3-3) Data related to concordance factor analyses of the amino-acid dataset conducted in IQTree.
Folder " 3-3_Concor_fact_AA" contains 33 files:
We inferred a species tree, with all an alignment file containing concatenated gene/exon sequences “3-1_genesAA_alignments”, on which the concordance factors were annotated. The output file were: Analysis results written to IQ-TREE report “SptreeAA.iqtree”; Maximum-likelihood tree “SptreeAA.treefile”; Likelihood distances “SptreeAA.mldist”; Ultrafast bootstrap approximation results written to Split support values “SptreeAA.splits.nex”; Consensus tree “SptreeAA.contree”; Partition information was printed to “SptreeAA.best_model.nex”; Checkpoint file indicates that a previous run successfully finished “SptreeAA.ckp.gz“; model checkpoint files “SptreeAA.best_scheme”, “SptreeAA.best_scheme.nex” and “SptreeAA.model.gz”; file of the entire run “SptreeAA.log”.

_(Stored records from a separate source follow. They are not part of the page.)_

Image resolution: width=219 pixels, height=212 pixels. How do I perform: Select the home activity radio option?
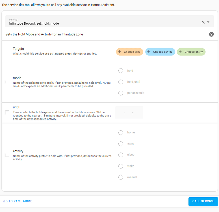tap(121, 133)
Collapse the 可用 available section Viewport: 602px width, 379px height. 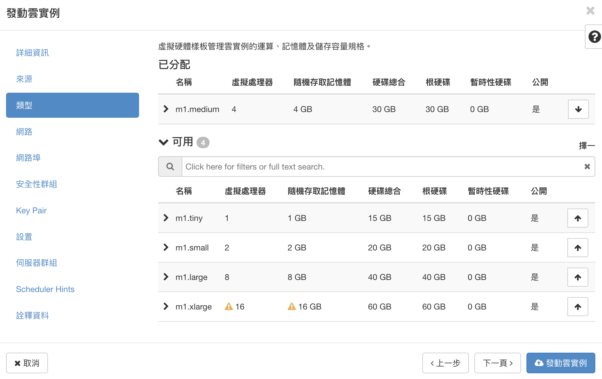(x=164, y=142)
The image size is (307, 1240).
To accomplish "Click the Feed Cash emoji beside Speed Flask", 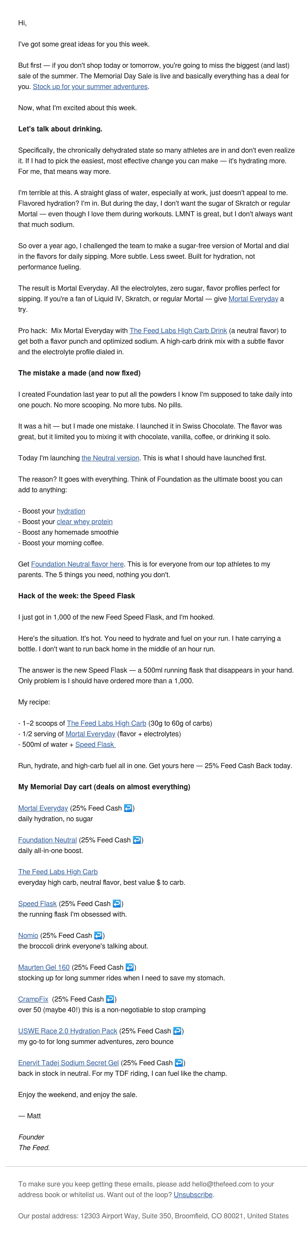I will tap(116, 904).
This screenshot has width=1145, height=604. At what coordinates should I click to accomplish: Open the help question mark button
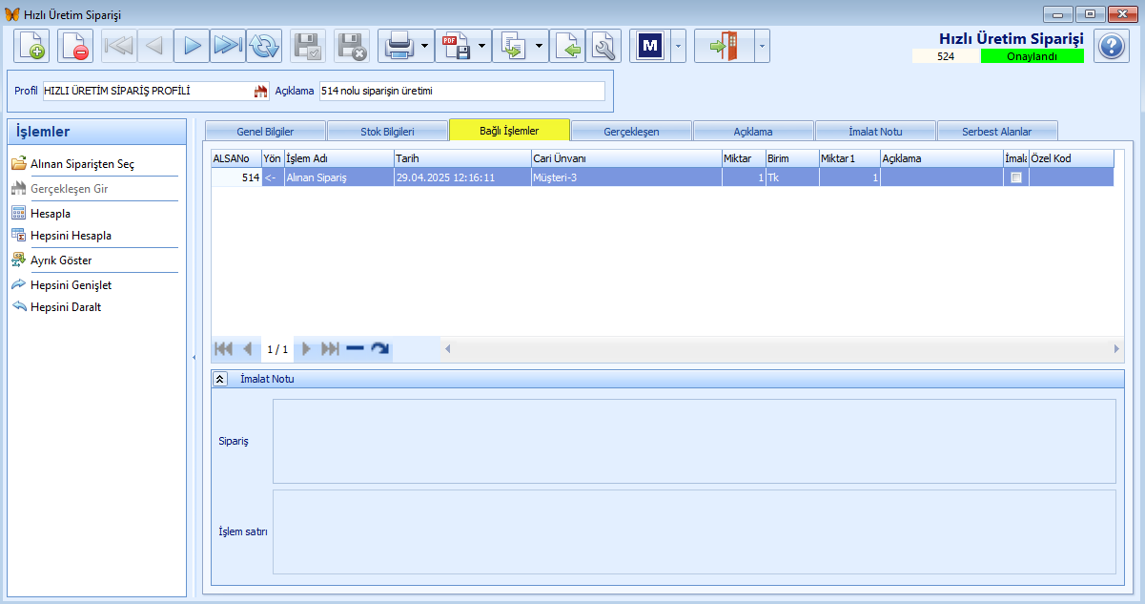tap(1111, 46)
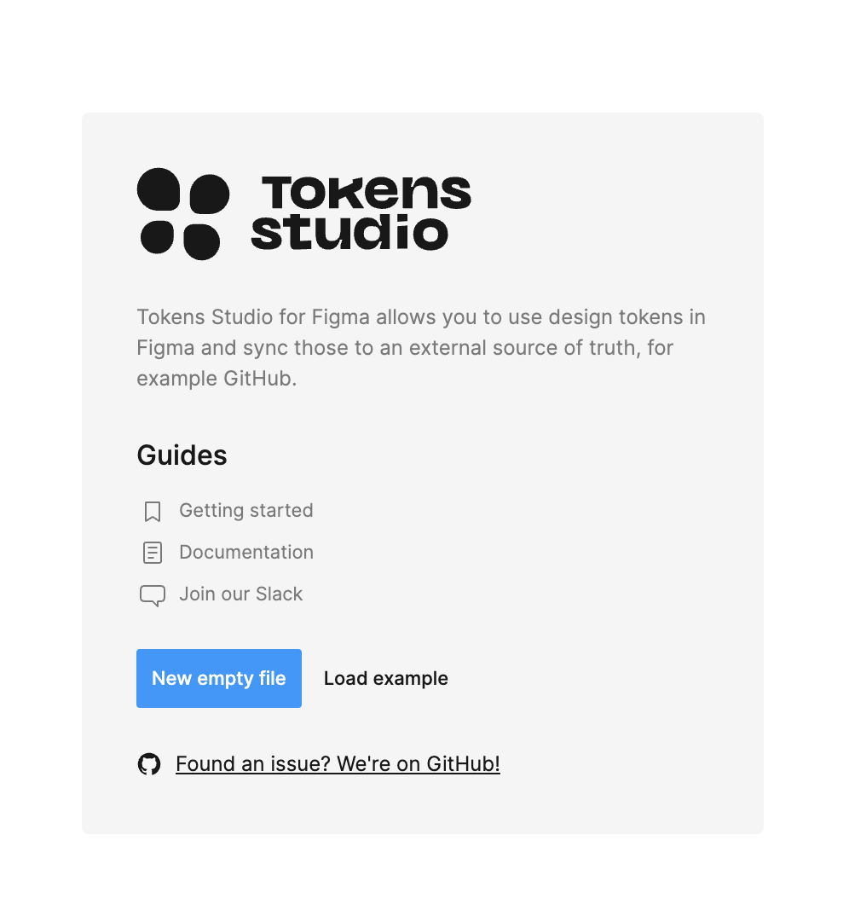Click the four-dot Tokens Studio logomark
Screen dimensions: 849x916
coord(183,213)
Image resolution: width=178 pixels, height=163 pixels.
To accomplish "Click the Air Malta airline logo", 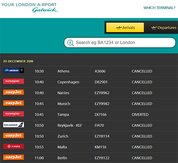I will (x=13, y=146).
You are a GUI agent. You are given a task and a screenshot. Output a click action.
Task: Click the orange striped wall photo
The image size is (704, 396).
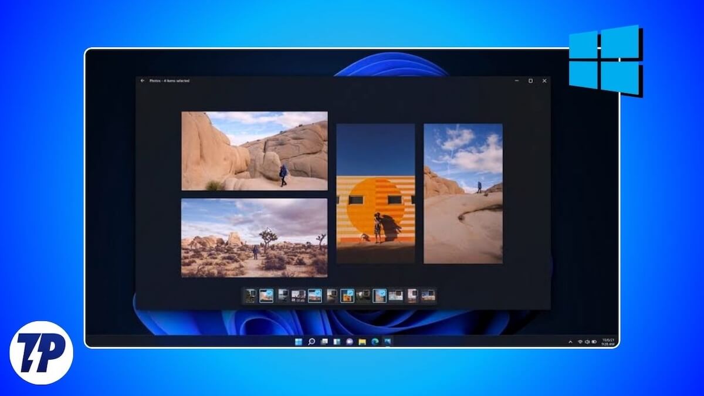[375, 194]
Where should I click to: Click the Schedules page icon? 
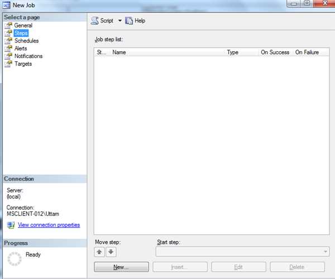8,41
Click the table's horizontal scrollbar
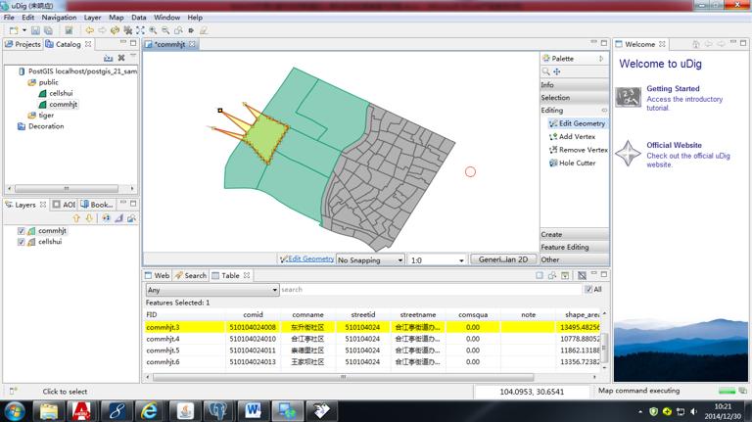Screen dimensions: 752x422 (x=343, y=376)
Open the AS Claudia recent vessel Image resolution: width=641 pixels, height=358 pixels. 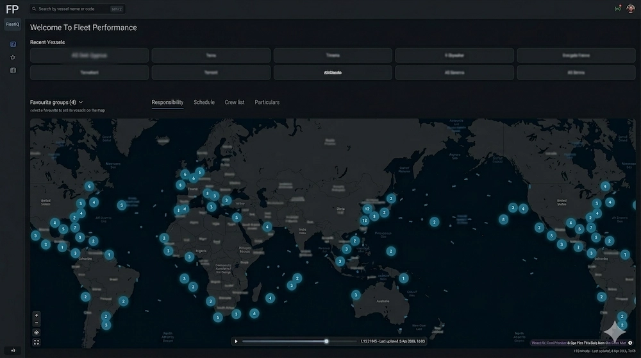point(333,72)
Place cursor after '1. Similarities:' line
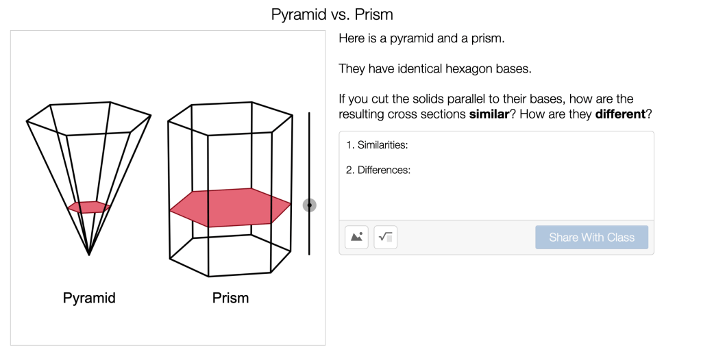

We constructed a set of gene trees with alignments corresponding to each gene/exon: “3-1_genesAA_alignments”. The output files of the best partitioning scheme “GenesAA.best_scheme” and “GenesAA.best_scheme.nex”; summary partition information “GenesAA.best_model.nex”; analysis results written to IQ-TREE report “GenesAA.iqtree”; maximum-likelihood tree “GenesAA.treefile”; Checkpoint file indicates that a previous run successfully finished “GenesAA.ckp.gz”; model checkpoint file “GenesAA.model.gz”; file of the entire run “GenesAA.log”.
Results of the concordance factor analysis were written in a tree file including concordance factors: “ConfacAA.cf.tree”; annotated tree (best viewed in FigTree) written to “ConfacAA.cf.tree.nex”; tree with branch IDs written to “ConfacAA.cf.branch”; concordance factors per branch printed to “ConfacAA.cf.stat”; site concordance factors for quartets printed to “ConfacAA.cf.quartet”; concordance factors per branch and tree printed to “ConfacAA.cf.stat_tree”; concordance factors per branch and locus printed to “ConfacAA.cf.stat_loci” and file of the entire run “ConfacAA.log”. Result to test the assumptions of an incomplete lineage sorting model “BrioJul_AA_Iqtree_A_ILS.csv” and “BrioJul_AA_Iqtree_B_ILS.csv” (see http://www.robertlanfear.com/blog/files/concordance_factors.html). PDF files with number of nodes in the main topology “tree_BrioJul_AA_Iqtree.pdf” and tree rooted “tree_BrioJul_AA_Iqtree_root.pdf”.
4. Supplemental figures S1-S9 including legends to the figure
In this folder are 9 figures in PDF format and a docx file listing the corresponding figure legends and descriptions.